Мы живем, под собою не чуя страны, Наши речи за десять шагов не слышны, А где хватит на полразговорца, Там припомнят кавказского горца. Его толстые пальцы, как черви, жирны, И слова, как пудовые гири, верны, Тараканьи смеются
усища
И сияют его голенища. А вокруг него сброд тонкошеих вождей, Он играет услугами полулюдей. Кто свистит, кто мяучит, кто хнычет, Он один лишь бабачит и тычет. Как подкову, дарит за указом указ — Кому в пах, кому в лоб, кому в бровь, кому в глаз. Что ни казнь у него — то малина И широкая грудь осетина.

Он лежал на ветру, и ему казалось, что стало очень тепло, с каждой минутой все теплее, и ему захотелось плакать, когда он это почувствовал. Но плакать он не мог, оттого что ослаб. Постепенно барак уходил куда-то, серый цвет растворялся в синеве и ослепительном сиянии снега, хотя вовсе и не снега, а моря, жаркого и соленого, очень соленого, по каплям соленого. А после все стало зыбким, как если смотреть через дым костра, разложенного в сумерках, поздней осенью в дубовом лесу, а после и это зыбкое исчезло, только осталось: «слово сотворило мир».

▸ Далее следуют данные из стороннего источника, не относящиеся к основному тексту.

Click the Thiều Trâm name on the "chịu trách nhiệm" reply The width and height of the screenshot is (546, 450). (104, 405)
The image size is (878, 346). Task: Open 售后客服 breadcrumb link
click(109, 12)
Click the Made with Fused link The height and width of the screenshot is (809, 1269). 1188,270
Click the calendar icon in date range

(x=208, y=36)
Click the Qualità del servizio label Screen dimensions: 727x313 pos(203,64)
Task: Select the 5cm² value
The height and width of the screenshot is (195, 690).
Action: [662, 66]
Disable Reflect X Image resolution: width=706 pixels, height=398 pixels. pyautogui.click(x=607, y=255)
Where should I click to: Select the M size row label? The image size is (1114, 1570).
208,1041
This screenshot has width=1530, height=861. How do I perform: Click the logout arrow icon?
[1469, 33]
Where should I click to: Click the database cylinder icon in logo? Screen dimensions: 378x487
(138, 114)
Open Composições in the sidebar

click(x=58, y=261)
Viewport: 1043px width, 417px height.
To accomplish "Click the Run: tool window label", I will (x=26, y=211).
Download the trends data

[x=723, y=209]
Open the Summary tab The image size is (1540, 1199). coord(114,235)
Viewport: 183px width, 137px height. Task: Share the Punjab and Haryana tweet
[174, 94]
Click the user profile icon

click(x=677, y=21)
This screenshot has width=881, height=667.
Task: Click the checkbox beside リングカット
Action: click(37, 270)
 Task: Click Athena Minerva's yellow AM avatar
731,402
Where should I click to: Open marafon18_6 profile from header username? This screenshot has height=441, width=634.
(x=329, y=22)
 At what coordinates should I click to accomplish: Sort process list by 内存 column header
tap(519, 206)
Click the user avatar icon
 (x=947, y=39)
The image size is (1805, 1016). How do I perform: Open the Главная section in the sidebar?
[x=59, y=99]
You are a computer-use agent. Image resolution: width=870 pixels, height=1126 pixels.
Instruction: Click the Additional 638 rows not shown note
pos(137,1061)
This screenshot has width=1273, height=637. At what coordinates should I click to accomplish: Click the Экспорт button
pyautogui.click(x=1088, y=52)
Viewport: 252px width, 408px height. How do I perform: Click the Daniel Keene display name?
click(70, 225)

С этим и умер поэт Осип Мандельштам.

АССИСТЕНТ ЛЁД

Море в жаркие, солнечные дни вдруг может стать похожим на снежное мартовское поле. Пароход, на котором снимали кинокомедию про тигров, уходил по этому безбрежному мартовскому полю все дальше и дальше от Одессы. На палубе готовились к съемкам и поэтому отчаянно кричали друг на друга. И на фоне этого подготовительного гама и суетни один только долговязый парень, ассистент дрессировщика Фесенко, взятый на временную работу две недели тому назад, неторопливо расставлял барьеры и укреплял стыки предохранительных клеток. Я подошел к нему и спросил:

— Вас как зовут?

Он ответил:

—Леопольд, — и, вопросительно посмотрев на мою бороду, по­интересовался: — А вас?

— Так же неудобоваримо.

— Коллеги, — сказал он, — привет вам, дорогие родители!

— Вас Леней звать надо, — предложил я.

—Леня — это от яслей. А Леонид — тот же Леопольд, только из Греции. В школе меня звали Лёдом — я сносил.

— Лёд так Лёд, — согласился я, — а меня можете звать по фамилии.

— По фамилии анархисты друг друга звали.

— Почему?

— А черт их знает! Гордые были люди, но глупые.

Лёд связывал стыки защитных клеток и болтал, поглядывая на меня своими маленькими желтыми глазами. Работал он, как все одесситы, споро и весело. Потом к нему подошел укротитель тигров Фесенко и, тронув парня за плечо, сказал:

Сегодня пойдешь в клетку к зверям.

Сказал и отошел. Он был без рубашки. Я видел его спину. Она была напряжена и закручена канатами продольных мускулов. Его спина жила; я понимал его спину так же ясно, как понимал лицо иного человека. Наверное, такая спина бывает только у дрессировщиков.

Каждый раз, когда дрессировщику предстоит ввести в клетку к зверям нового ассистента, он нервничает. Но нервничает он почти так же, как генерал перед сражением. А генерал есть генерал: даже если войско разбито и сам он пленен, победители оставляют ему кортик. А солдат, участвующий в сражении, знает только одно: либо победа, либо смерть. Солдат всегда или победитель, или мертвый.

Лёд из хитроглазого долговязого парня в модных шортах превратился в испуганного и жалкого мальчишку.

—Ты еще ни разу не входил в клетку? — спросил я. Лёд отрицательно покачал головой и сглотнул комок в горле. Дрессировщик Фесенко сказал, не поворачиваясь:

—Поскорей кончай и приходи ко мне за оружием. Лёд молча кивнул.

—Я не слышу, — сказал Фесенко.

—Хорошо, — сказал Лёд, — сейчас приду.

Тигров укачивало. Они лежали в клетках, стонали и глядели на пробегавших мимо людей с тоской и затаенной злобой.

—Зверей здорово укачало, — сказал Фесенко, подойдя к постановщику, — боюсь, что сегодня они не станут играть.

—Мы взяли поросенка. Он будет кричать, и звери разойдутся.

— Разнервничаются, — поправил постановщика Фесенко. — А это плохо, когда звери нервничают.